(Beginning of Record excerpts)

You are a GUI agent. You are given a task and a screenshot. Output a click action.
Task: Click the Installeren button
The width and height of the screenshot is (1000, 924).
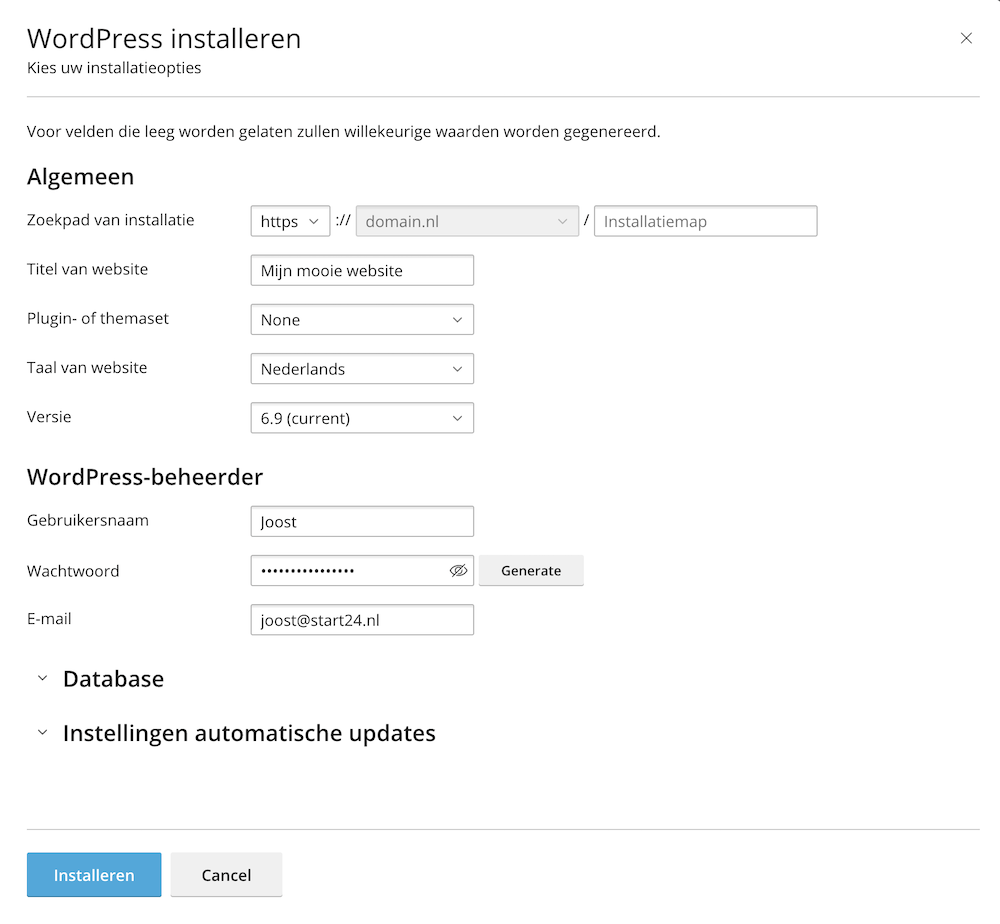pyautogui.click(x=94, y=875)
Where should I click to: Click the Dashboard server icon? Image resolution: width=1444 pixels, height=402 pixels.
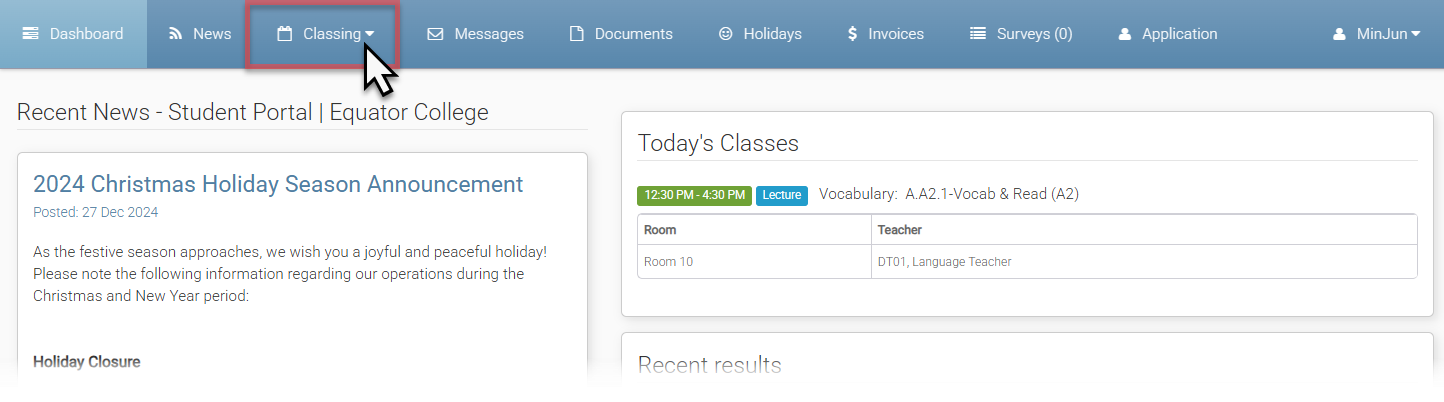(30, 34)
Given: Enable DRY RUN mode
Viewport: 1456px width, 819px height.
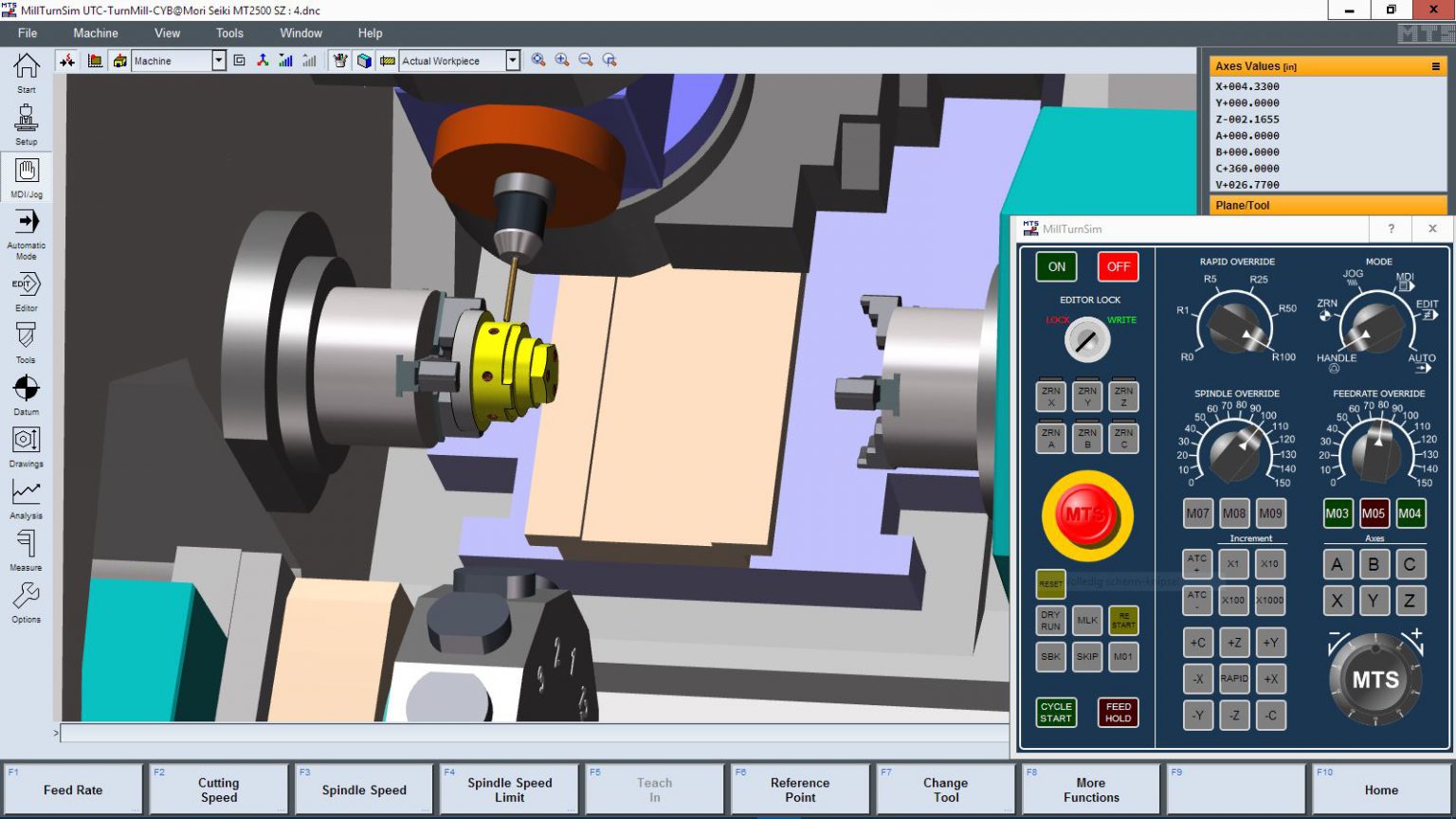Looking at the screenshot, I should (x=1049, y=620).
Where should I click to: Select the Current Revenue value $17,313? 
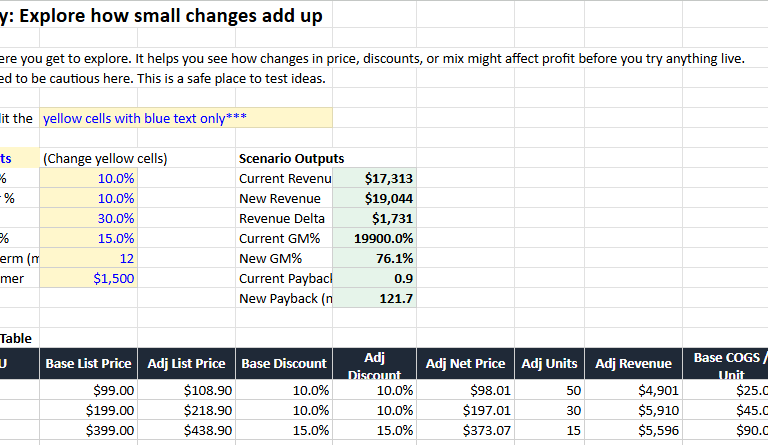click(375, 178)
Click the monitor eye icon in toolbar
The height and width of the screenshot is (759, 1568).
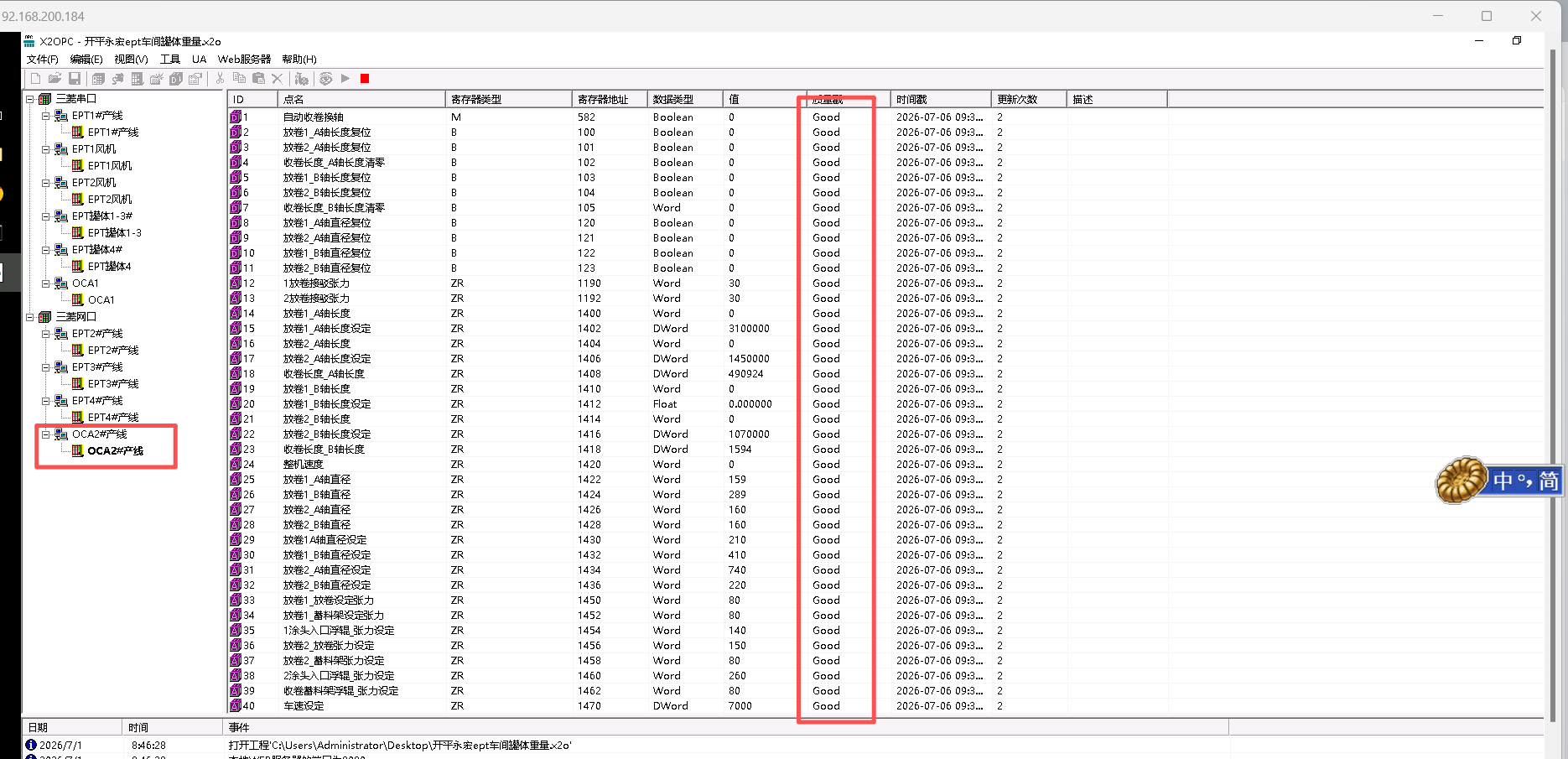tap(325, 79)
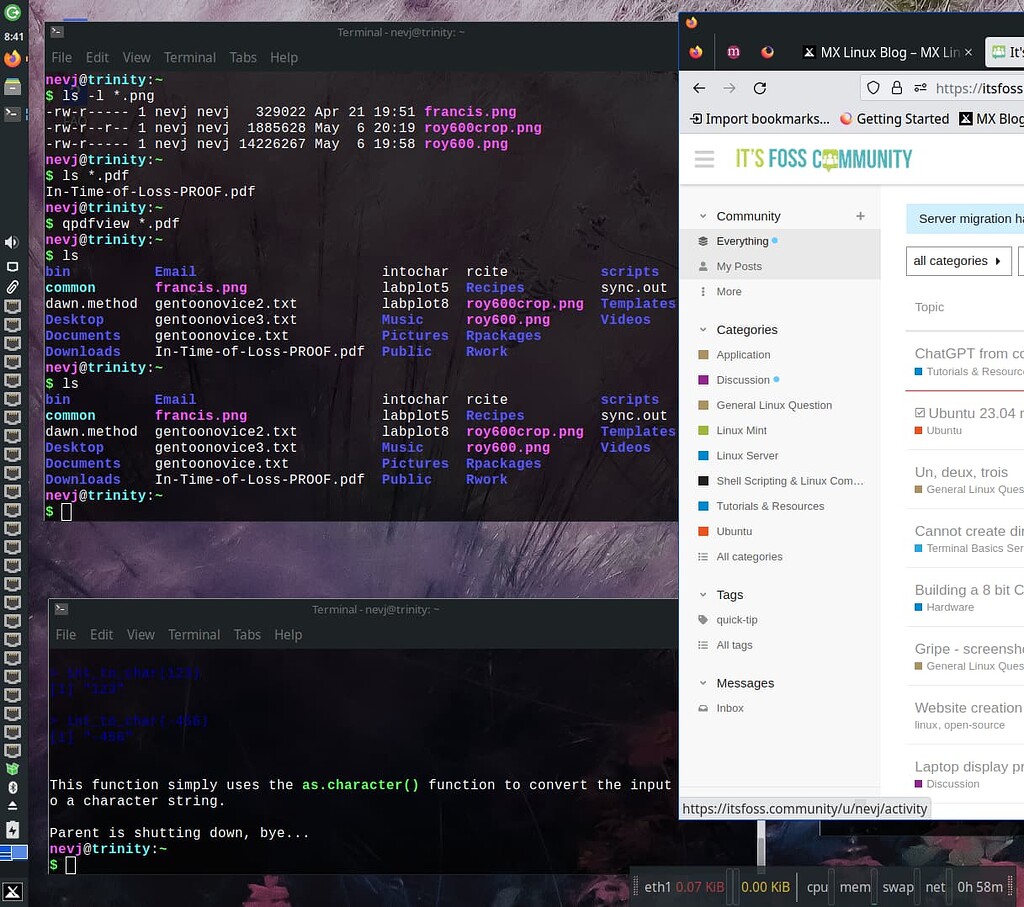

(End of Record excerpts)

◆ **Exercise**
The images are to be left out; every line above should be set down exactly.

◆ **Result of this task**
You are a GUI agent. You are given a task and a screenshot. Output a click action.
Task: Click the Installeren button
The width and height of the screenshot is (1000, 924).
pyautogui.click(x=94, y=875)
Where should I click to: Click the Dashboard server icon? Image resolution: width=1444 pixels, height=402 pixels.
(30, 34)
Given: Enable DRY RUN mode
Viewport: 1456px width, 819px height.
Looking at the screenshot, I should (x=1049, y=620).
Where should I click to: Select the Current Revenue value $17,313? 
click(375, 178)
Click the monitor eye icon in toolbar
The height and width of the screenshot is (759, 1568).
tap(325, 79)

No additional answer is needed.